In Russia, oil field testing began on the technology near Perm in 1949. From 1965 to 1975, the Experimental Turbine Drilling Office, Saratov, tested retractable drill bits in 26 exploratory and commercial wells under complex geologic conditions ranging in depth from 2,700 to 3,050 m (Table 2 [19,135 bytes]).3

The technology has also been successfully used in casing drilling tests dating back to 1974 in Western Siberia. In the 1980s, the technology was primarily used for hard-rock scientific drilling, both on and offshore, as well as for offshore stratigraphic drilling projects.2

Mikhail Gelfgat, president of Aquatic Co. in Moscow and former manager for the Drilling Research Institute Vniibt, says other applications include under-reaming, ultra-deep, geothermal, coiled-tubing, and riserless offshore drilling.

Transport, drilling modes

The bit is run in two modes: a transport mode and a drilling position ( Fig. 6 [45,372 bytes]) (Fig. 8-9). In the transport mode, tri-cones arrangements are usually suspended garland style while dual-cones are arranged in pairs. The main elements of the retractable drill bit include the retrievable parts and the housing.

The retrievable assembly consists of the downhole motor, torque/WOB reaction latch, and retractable drill bit (Fig. 7 [56,848 bytes]).
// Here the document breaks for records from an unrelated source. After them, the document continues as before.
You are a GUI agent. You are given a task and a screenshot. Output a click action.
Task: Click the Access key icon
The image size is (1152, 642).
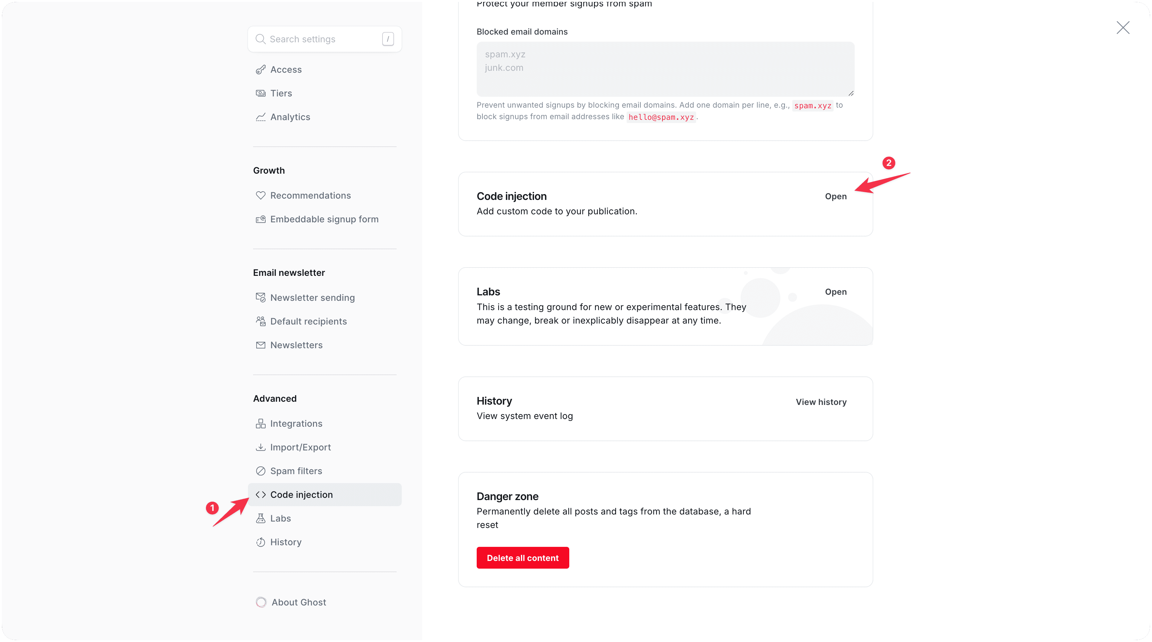(x=260, y=70)
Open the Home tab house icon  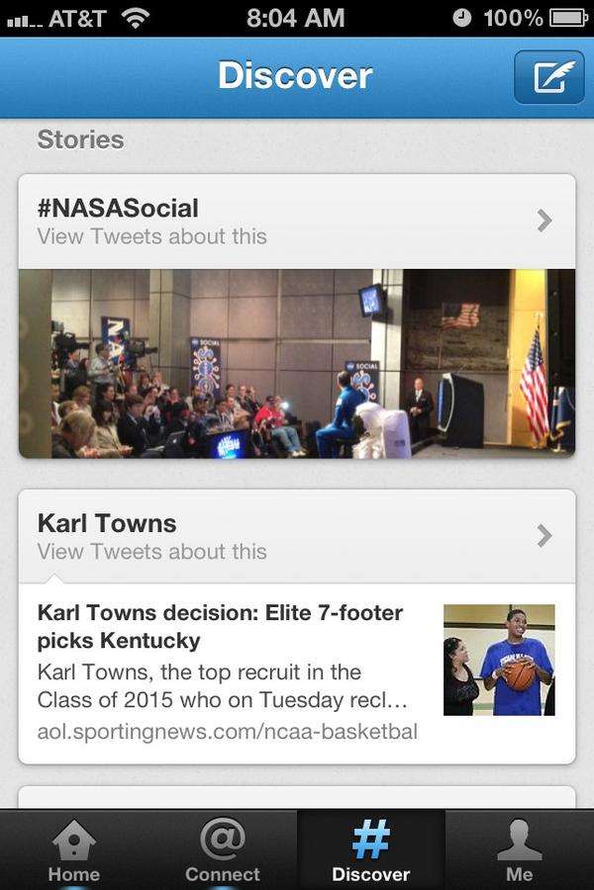(x=74, y=840)
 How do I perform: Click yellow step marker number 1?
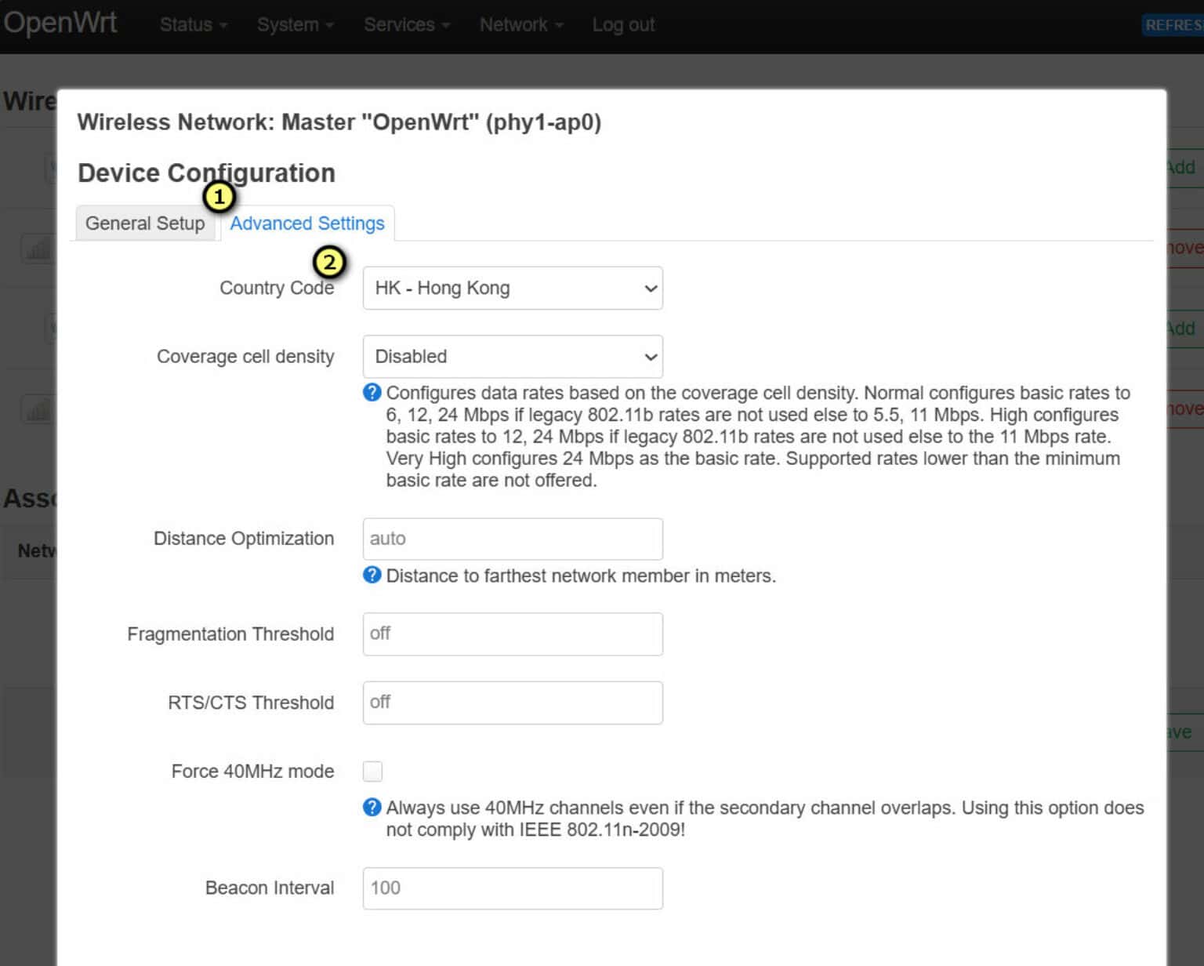[x=219, y=197]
The retractable drill bit includes two or three cutter sections and the expanding mechanism (Fig. 10).4

The expanding mechanism consists of a barrel that has cone and crossover subs integrated with an outer movable system of parts. This movable system, used to retract and contract the cone assembly, contains an assembly embedded with radial bearings and a collet.

The cone sub contains two holders for the cutter sections. The outer movable system of parts is designed to accommodate the cones during actuation while the collet provides a simple system for transferring the bit to the transport position.
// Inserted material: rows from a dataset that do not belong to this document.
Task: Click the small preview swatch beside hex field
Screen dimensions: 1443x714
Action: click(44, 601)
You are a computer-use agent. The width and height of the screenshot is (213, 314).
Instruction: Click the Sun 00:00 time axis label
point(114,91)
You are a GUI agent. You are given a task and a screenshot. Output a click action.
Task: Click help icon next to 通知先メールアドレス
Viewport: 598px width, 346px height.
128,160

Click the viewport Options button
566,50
The retractable drill bit is transported to the bottom and pulled out to the surface inside the drillstring. The transfer of cutting elements from the transport to the operational position is carried out hydraulically. However, in the reverse direction, this action is actuated by the interaction of the collet and bottom-hole assembly

Gelfgat says that most cone designs have been manufactured without bearing seals because of time restrictions related to changing out cutter sections and lubrication system cost and design limitations. He feels that western bit manufacturers like Baker Hughes, Smith, and Reed, however, may further advance this technology through the incorporation of improved cutting and bearing structures.

Operation

There are three methods for transporting the bit to bottom and back to the surface: hydraulically, mechanically, and by wire line. "Mud circulation provides the best method for transferring the bit back and forth between drilling and tripping positions," Gelfgat said.
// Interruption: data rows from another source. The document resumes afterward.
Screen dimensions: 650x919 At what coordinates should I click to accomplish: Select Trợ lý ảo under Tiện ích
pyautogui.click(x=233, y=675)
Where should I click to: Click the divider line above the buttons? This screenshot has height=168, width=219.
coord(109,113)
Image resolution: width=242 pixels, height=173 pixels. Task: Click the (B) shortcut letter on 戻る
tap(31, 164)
Bit-operation reliability is provided by a slide valve that closes the bit channels in the transport and intermediate positions while opening the channel when the bit reaches the operation position (Fig. 10 [60,685 bytes]).

Gelfgat said the hydraulic mechanism and slide valve assembly provides the driller with a distinct pressure signal at the rig floor as the bit is transferred into the operating position. "Thanks to the slide valve, the automatic restoration of the cones into the operating position is achieved while the bit is off bottom. It is important during the bottom-hole motor process that the bit comes into the operating position before the bottom-hole motor shaft starts to rotate."

When it comes time to retrieve the bit, the driller reverse circulates the drill bit up the drill pipe by closing the blowout preventer and pumping fluids down the backside.

References

  1. Neft i Kapital (Oil and Money), September 1997.
  2. Eskin, M., and Maurer, W.C., (editors), "Former-USSR R&D on Advanced Drilling Motors," DOE contract no. DE-FG21-95MC31171, 1997.
  3. Eskin, M., Maurer, W.C., and Leviant, A. (editors), "Former-USSR R&D on Novel Drilling Technologies," DOE contract no. DE-FG21-95MC31171, 1997.
  4. Gelfgat, M., and Alikin, R., "Retractable Bits Development and Application," Journal of Energy Resources Technology, June 1998.